The story begins in the First World War with a busy hospital full of bloodied soldiers, clutching at their wounds. One happens to have by his bedside a copy of Peter Pan and so the story we all know so well begins to unfold. The time period is apt — the boy soldier could well be George Llewelyn Davies, who partly inspired the story and later took Barrie’s book to the Front before he was killed there, but the resonances are subtle instead of chilling. The theme is wisely used stylistically for an audience of all ages, rather than taking the tale to darker depths.
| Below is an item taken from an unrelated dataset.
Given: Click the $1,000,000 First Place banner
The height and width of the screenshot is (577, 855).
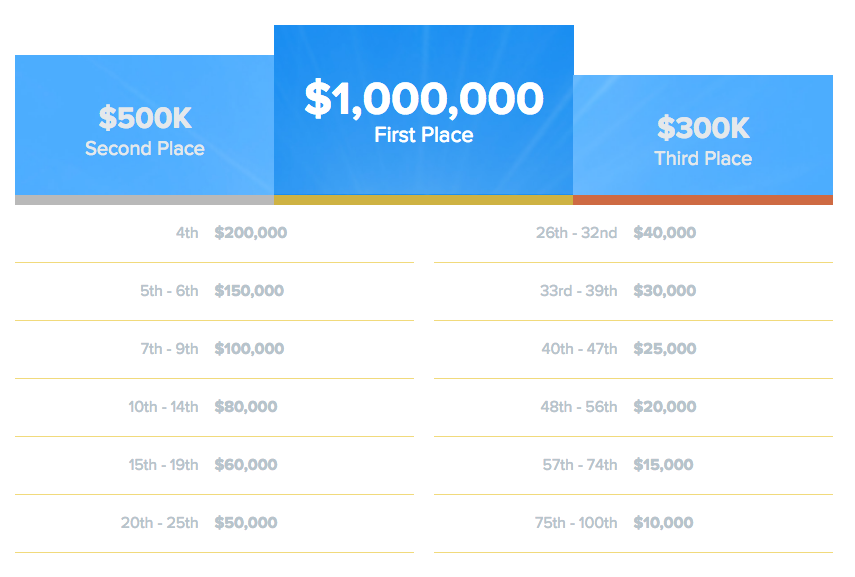Looking at the screenshot, I should pos(424,110).
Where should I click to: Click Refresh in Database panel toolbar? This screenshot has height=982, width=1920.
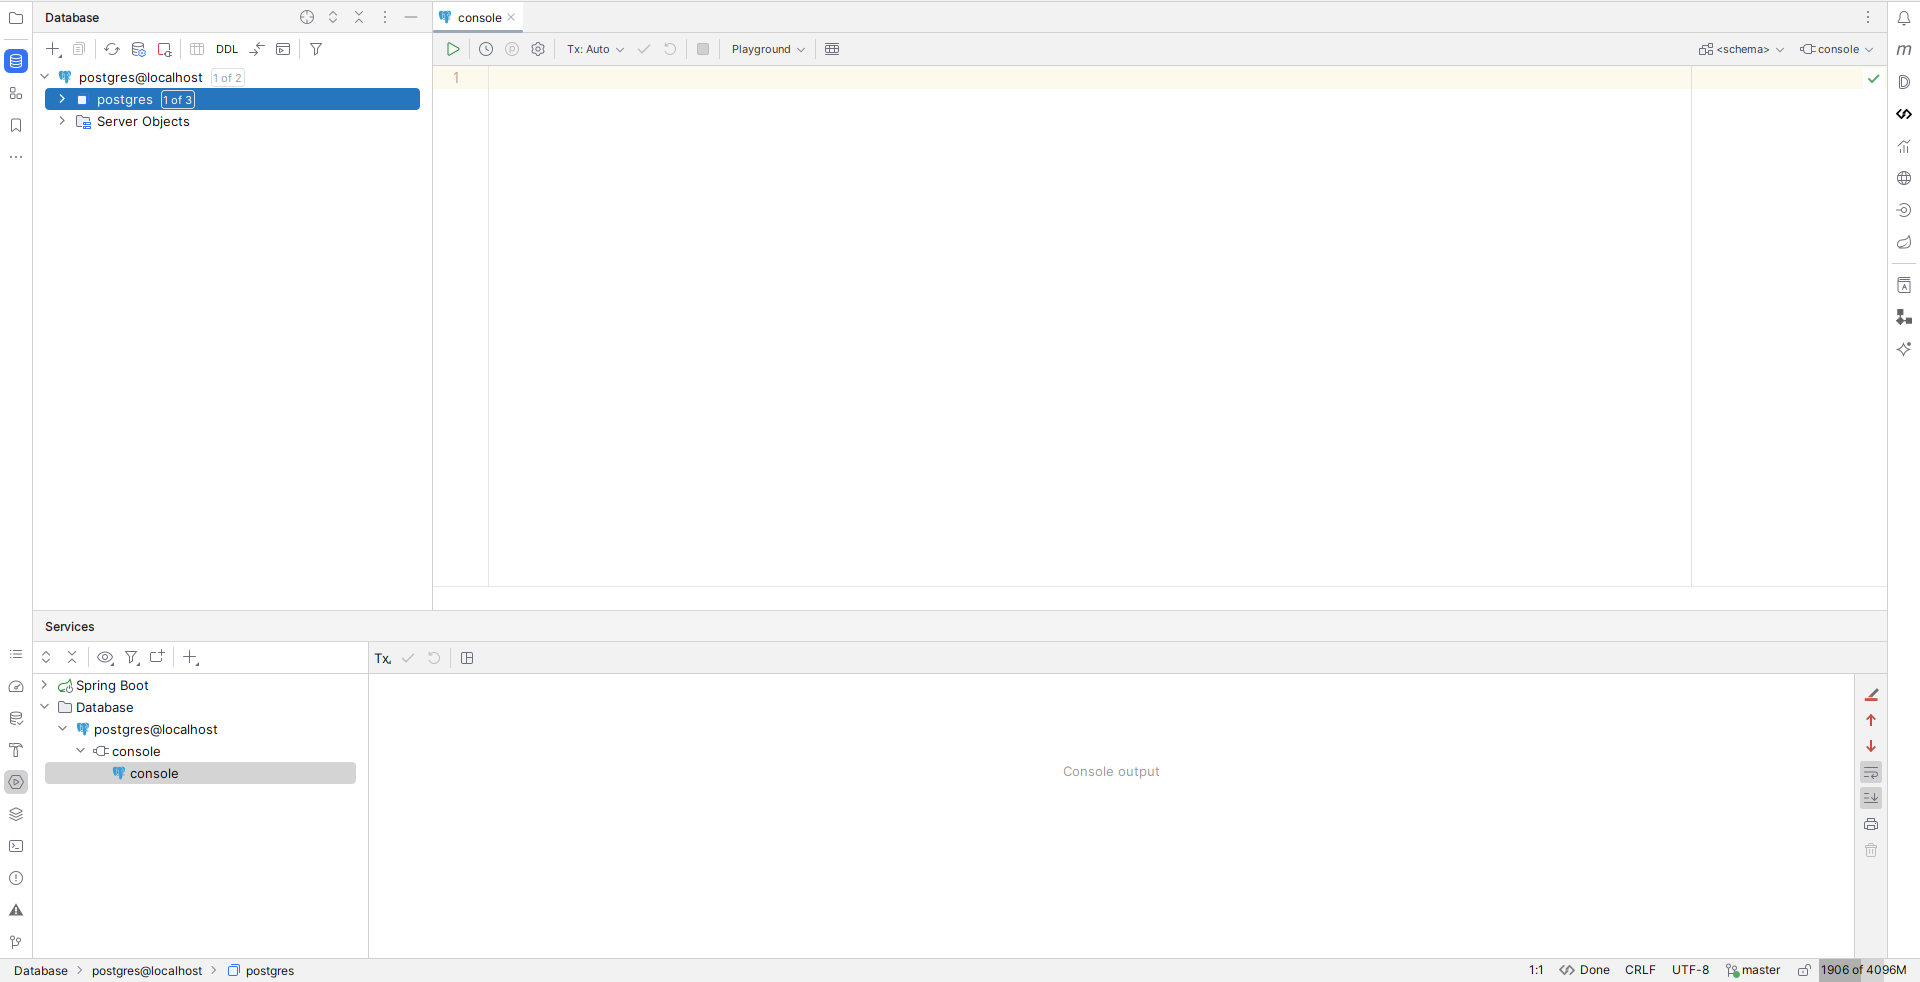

More important for us and for our eponymous flying hero, is the idea of having fun. Hiran Abeysekera’s Pan is as wired on energy, exuberance and living in the moment as the contraptions that take him looping and diving above us. There’s a nice moment when all the Lost Boys desert Peter, but what does he do? Sob for two seconds then fall fast asleep, not yet having acquired the adult tic of reflection. Kae Alexander’s Wendy is his match: flying around the stage even when not on her apparatus. Her evident enjoyment of authority as she wags a finger at the unruly Lost Boys is a nice contrast to Peter’s anarchic disregard for authority — his response is to chop off the hands or heads of the adults in this world, though they are pirates.
Visually, there's always something to enjoy: a tick-tocking crocodile, proper sword-fighting, the amusement of makeshift props with umbrellas becoming jellyfish or a helmet the finishing touch on a smoking chimney.
There could have been a more sinister take; stories of children disappearing out of windows is actually quite macabre if you think about it, but in Timothy Sheader and Liam Steel's production the focus is on an uplifting sense of magic — and we were happy to be swept away by the fun.